Более того, интроны, не имеющие своего IEP,
размножаются даже эффективнее, чем «целые» интроны. Об этом
свидетельствует повышенное число копий таких укороченных интронов
по сравнению с целыми (17 против 8). Успешному размножению, вероятно,
способствует их компактность, которая делает их более трудной добычей для
бактериальных нуклеаз.
Вторичная структура одного из интронов T. elongatus. Буквами ORF обозначена петля, содержащая ген белка IEP (последовательность нуклеотидов в нём не показана). E1 и E2 — прилегающие к интрону участки экзонов. Двумя белыми стрелочками (над участками E1 и E2) показаны места сплайсинга. Здесь РНК разрезается, после чего экзоны E1 и E2 сшиваются друг с другом. EBS (exon-binding site) — участки интрона, от которых зависит, в какие места ДНК может встроиться интрон. Это определяется комплементарностью участков EBS и IBS (intron-binding sites). В данном случае участок EBS1 содержит последовательность CGCUCG, которая комплементарна последовательности IBS1 (GCGAGC) экзона E1. Дополнительными буквами и стрелочками сбоку от основной последовательности показаны отличия данного интрона от других интронов T. elongatus. Рис. из обсуждаемой статьи в PLoS Biology Авторы изучили активность интронов T. elongatus при
помощи генно-инженерных экспериментов на классическом лабораторном
объекте — кишечной палочке E. coli. В кишечную палочку
пересаживали фрагмент ДНК, кодирующий рибозимную часть интрона, отдельно
добавляли ген IEP и подходящий для встраивания данного интрона участок ДНК
(копию сшитых вместе участков E1 и E2, см. рисунок). Этот участок помещали
перед геном устойчивости к тетрациклину, который должен был активизироваться
только в том случае, если размножение интрона и его встраивание пройдет успешно.

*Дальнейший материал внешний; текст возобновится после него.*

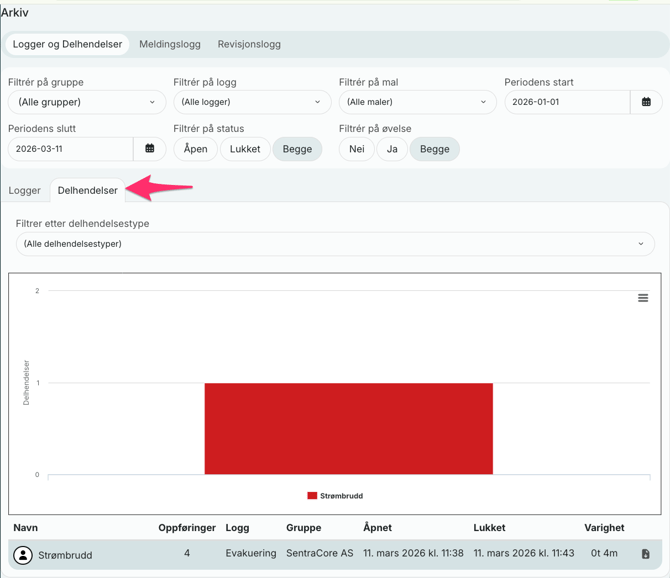Click the Periodens start date field
670x578 pixels.
pos(567,102)
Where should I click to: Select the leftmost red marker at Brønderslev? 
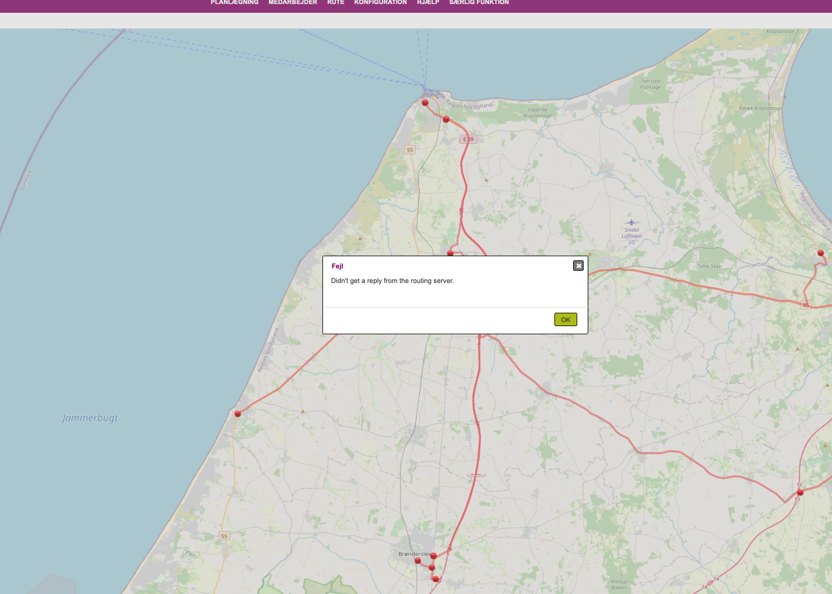(418, 561)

В результате по количеству клеток, у которых появилась устойчивость к
тетрациклину, можно было определить эффективность размножения интрона.
Эксперименты дали весьма любопытные результаты.
Во-первых, оказалось, что интроны T. elongatus действительно
активны, то есть сохранили способность размножаться и встраивать свои копии в
ДНК хозяйской клетки.
Во-вторых, оба компонента интронов — и рибозим, и
белок IEP — оказались термофильными, то есть теплолюбивыми. Интроны
размножались гораздо лучше при 48°C,
чем при 37°C.
В-третьих, подтвердилось предположение о том, что
белки IEP способны размножать не только «свой» интрон, но и другие интроны,
в том числе лишенные собственного гена IEP. Из семи белков IEP некоторые
являются высоко избирательными: они размножают «свой» интрон гораздо лучше всех
остальных. Другие, однако, оказались менее разборчивыми и размножали разные
интроны примерно с одинаковой эффективностью.
В четвертых, было показано, что у всех интронов T. elongatus способность
к размножению сильно ослаблена из-за различных мутаций. Мутации, ослабляющие
активность интронов, нашлись как в рибозимах, так и в генах IEP. Современные
методы анализа структуры белков и рибозимов позволили авторам найти эти мутации
и «исправить» их. Это привело в ряде случаев к стопроцентной
размножаемости: «улучшенные» интроны встроились в подготовленный для них
участок ДНК в 100% модифицированных клеток E. coli.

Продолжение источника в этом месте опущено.